Amelia Grows And Grows

Amelia is consistent. She is constant. She is involved. She is thinking. She is experimenting.

Amelia looks at her world and sees it as an opportunity to mold and create and move.


She observes minuscule bugs marching through the sand and reports on their activity.
She watches spiders prepare to catch their prey and move through their meal.
She collects her eggs and knows which bird laid them and why they have their bumps and why they are enormous or miniscule.
She plants succulents and ferns and bulbs and trees and veggies and herbs. Lots of them.
She worked for months to get an avocado seed to sprout. After failing and failing, she kept trying. She has two avocado seeds sprouting.
She sees personality in mother hens, in bossy roosters, and in awkward pullets and gives them names and calls them their meals. She calls chickens and they come. And then she hand picks the finest ones she’s raised to eat and helps process them. 

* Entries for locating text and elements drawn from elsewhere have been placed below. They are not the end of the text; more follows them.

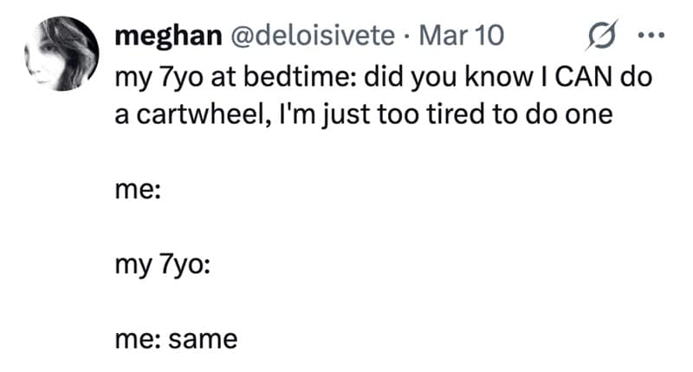
Task: Click the capitalized word "CAN"
Action: point(580,76)
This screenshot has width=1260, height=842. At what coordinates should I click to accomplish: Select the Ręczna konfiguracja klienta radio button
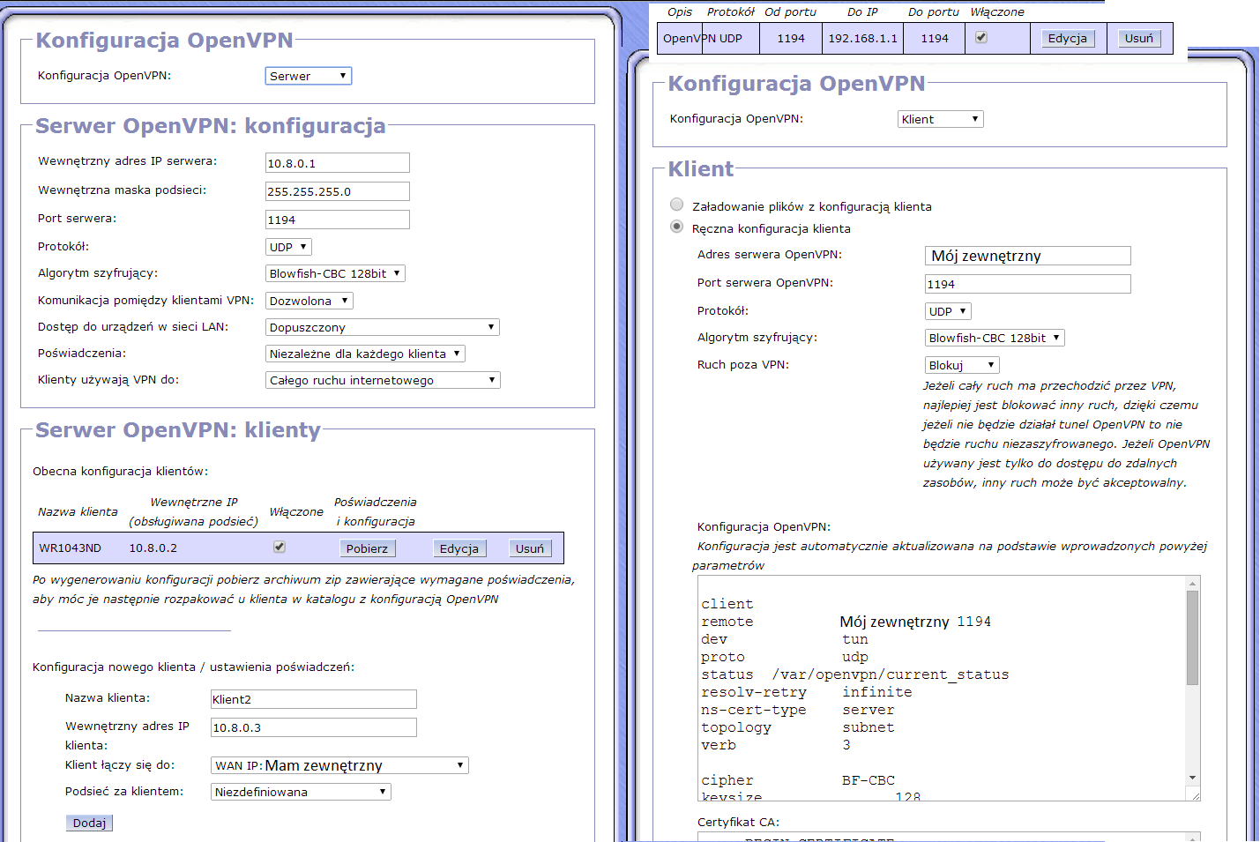(677, 227)
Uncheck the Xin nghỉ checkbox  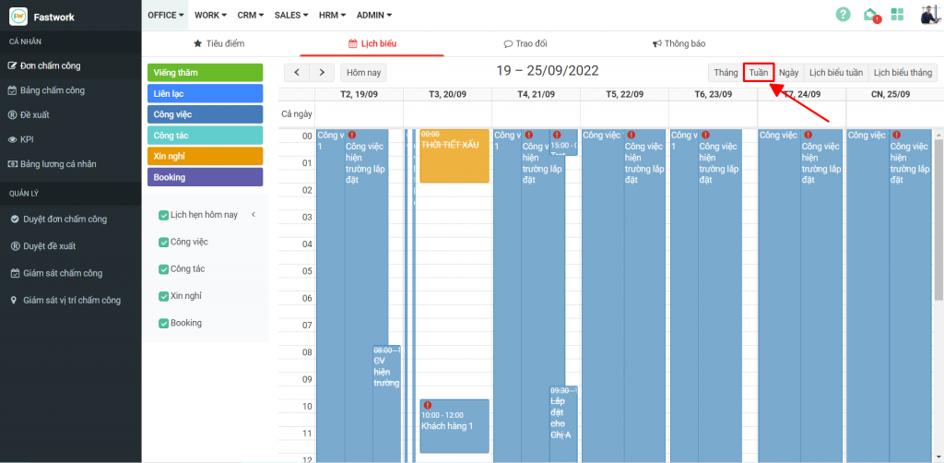tap(164, 296)
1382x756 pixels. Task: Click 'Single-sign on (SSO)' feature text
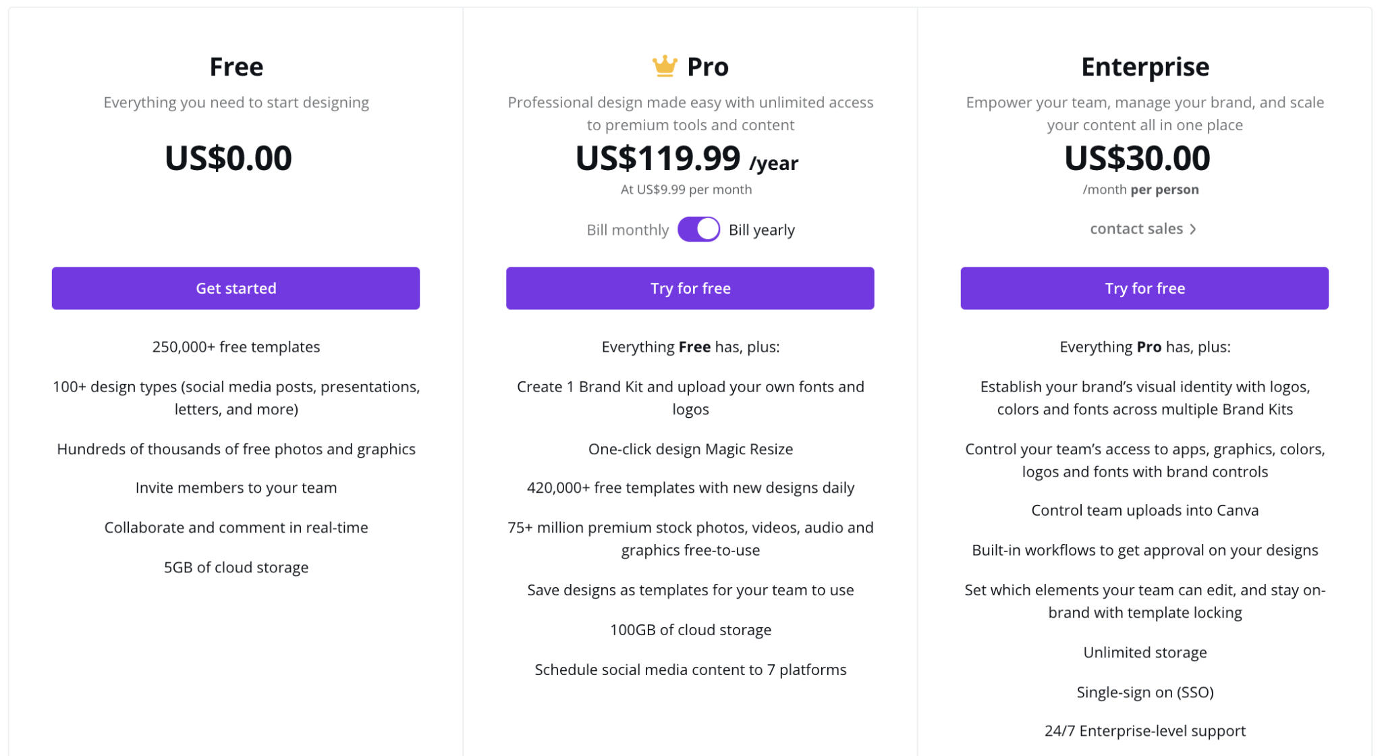[1144, 692]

She takes pruned vines and twists them into baskets.
She weaves grasses and yarn and straw.
She makes dies from flowers, ashes, rocks, dirt, grass, sand, eggs shells, or pinecones, or beet leaves and draws and writes and paints.
She sketches the birds from her window. She sketches hummingbirds.
She twists wire into bird shapes and hangs it from a chain to wear. 
She bunches together beet leaves, fern branches, rye grass, flowers, and bush branches into arrangements.
She wakes up and mumbles to the table to work through her math.
She thinks about foods that might go together — frozen mango, cilantro, lime juice, and a sprinkle of sugar for her snack.
She helps Hannah when I can’t.

She thinks about ways to include William
She climbs a tree anytime anywhere anyway.
She writes stories, takes pictures, writes letters, molds clay, builds forts, jumps on the trampoline — and wants to know why she is tired.

She sings and laughs and talks and sings again. 
She is real.
She reads a story in one sitting - if we let her — and then asks for another one and another and another.
She is content. She curls into bed at night. Content. Because she has utilized the day. All the crevices and folds and moments have been exhausted with activity and thought and learning and laughter. 

She grows, like her plants with pace and life and reaching towards the light.